To Love and to Loathe
Regency-era England. Diana and Jeremy have been trading barbs since their youth, but beneath the banter lies attraction, and not just physical. When he jestingly suggests they marry, she points out that among other drawbacks he, though a marquess, is impoverished, whereas she, with a meagre dowry, needs to make a good (i.e., wealthy) match. She does.
Five years later, she is a wealthy widow, he has restored the fortunes of his estate, and the banter continues until she bets him that he will marry within a year. Not to her, of course: she prefers the freedom of affluent widowhood. She plans, rather, to plague him with hopeful debutantes, and he to frustrate her scheme, another phase in their long-running game, but their hopes for gratifying entertainment run into difficulties when Jeremy’s redoubtable grandmother decides to take a hand. And she knows exactly whom they should wed. The situation is further complicated by a second agreement: Jeremy wants Diana’s opinion of his prowess in the bedroom; in return, word of their affair will encourage other potential lovers for the young widow.

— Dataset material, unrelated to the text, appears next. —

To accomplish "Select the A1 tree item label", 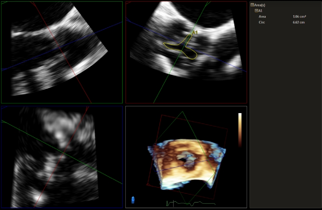I will (x=260, y=11).
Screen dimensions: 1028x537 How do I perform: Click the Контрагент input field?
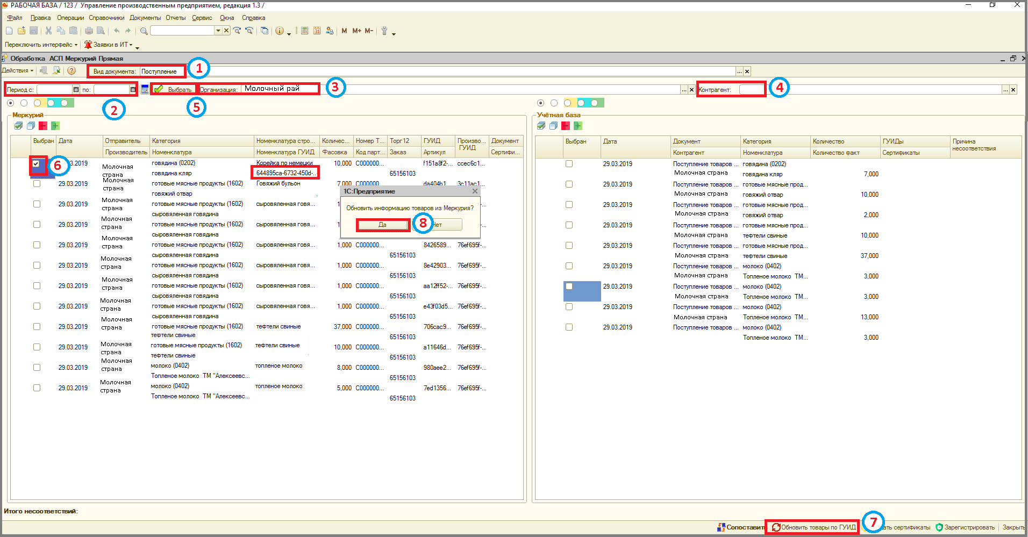752,90
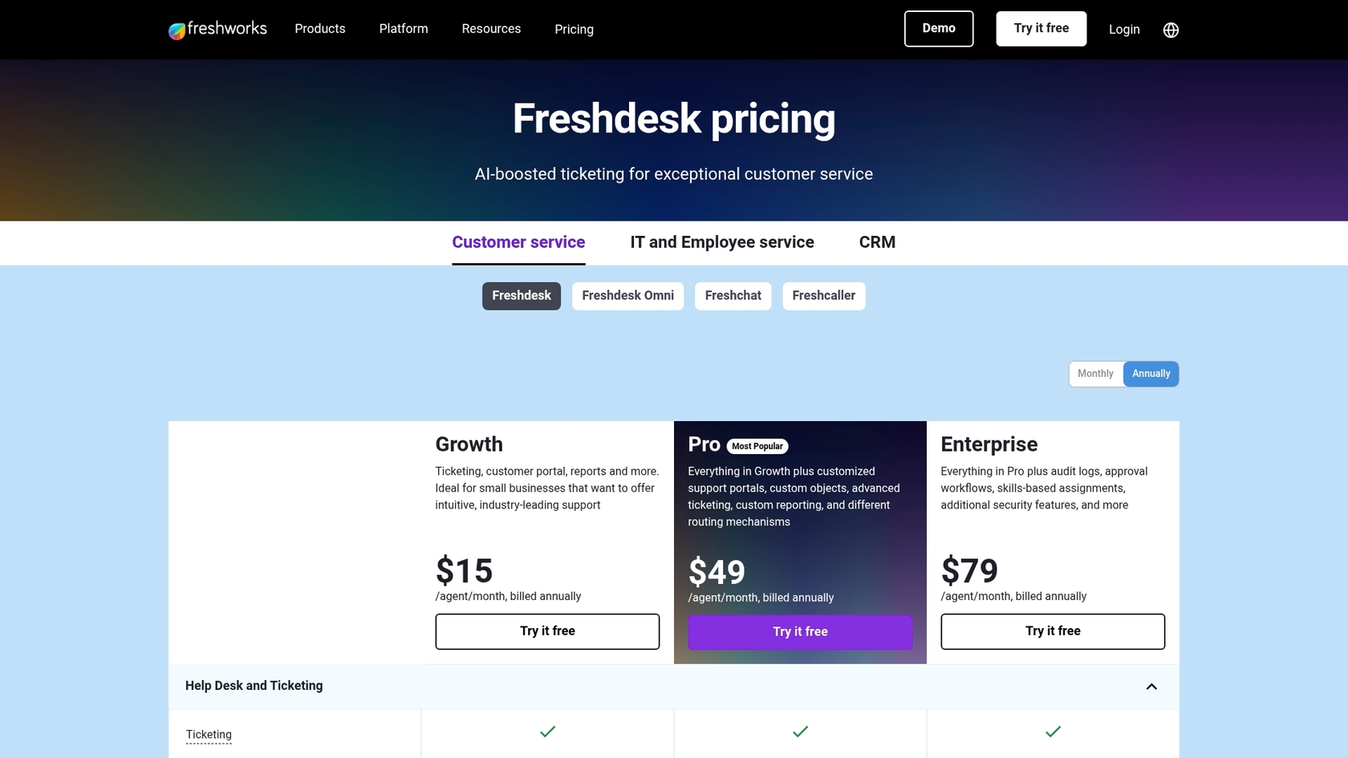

It is all rather convoluted, but that is to be expected in a witty ironic romance, and Waters carries it off well. The marriage that readers of the genre anticipate does take place, but not before various amusing plot complications. What distinguishes the romance, however, is the characterization. Diana, Lady Templeton, is not only highly intelligent, but refreshingly clear-sighted about the situation of women in the aristocracy; and despite his roguish lifestyle, Jeremy, Marquess of Willingham, is really a considerate and decent chap. The minor characters, especially Diana’s close friends, provide a strong supporting cast. And beneath the humor, there are penetrating insights into the predicament of women in the Regency era. Strongly recommended.